Personal information
- Full name: Dagoberto Lavalle Rojas
- Date of birth: 25 March 1925
- Date of death: 13 June 1991 (aged 66)
- Position: Midfielder

Senior career*
- Years: Team / Apps / (Gls)
- Santiago Barranco
- 1947–1951: Sport Boys
- Deportivo Municipal
- Alianza Lima
- Ciclista Lima

International career
- 1949–1956: Peru / 11 / (0)

= Dagoberto Lavalle =

Peruvian footballer (1925–1991)

Dagoberto Lavalle Rojas (25 March 1925 – 13 June 1991) was a Peruvian professional footballer who played as midfielder.

== Playing career ==
=== Club career ===
Dagoberto Lavalle began his career at Santiago Barranco and won the Peruvian Second Division championship in 1945. Moving to Sport Boys in 1947, he won the first championship of the professional era in Peru with this club in 1951.

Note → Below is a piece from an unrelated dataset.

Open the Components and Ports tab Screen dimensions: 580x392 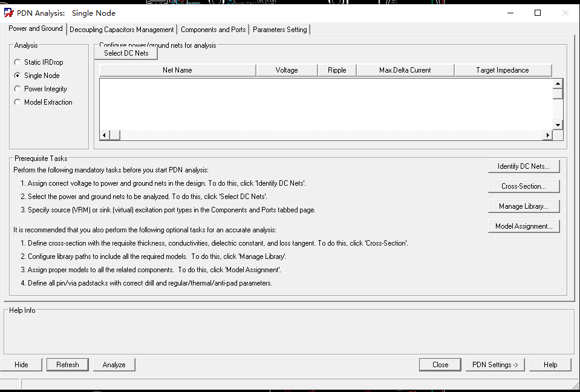(213, 28)
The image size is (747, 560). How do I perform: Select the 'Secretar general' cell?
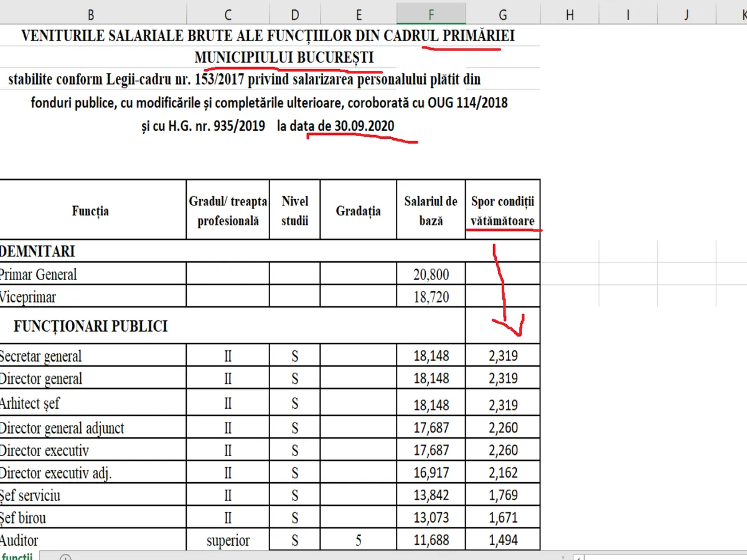click(x=92, y=356)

He continued his career first at Deportivo Municipal and then at Alianza Lima. He retired after a final stint with Ciclista Lima.

=== International career ===
Peruvian international Dagoberto Lavalle earned 11 caps for the national team between 1949 and 1956. He participated in two editions of the South American Championship, in 1949 in Brazil and then in 1955 in Chile, where Peru finished third each time. He also played in two editions of the Panamerican Championship, in 1952 in Chile and in 1956 in Mexico.

== Honours ==
Santiago Barranco
- Peruvian Segunda División: 1945

Sport Boys
- Peruvian Primera División: 1951

== Personal life ==
His son, Dagoberto Lavalle Fukushima (1951–2010), was also a footballer.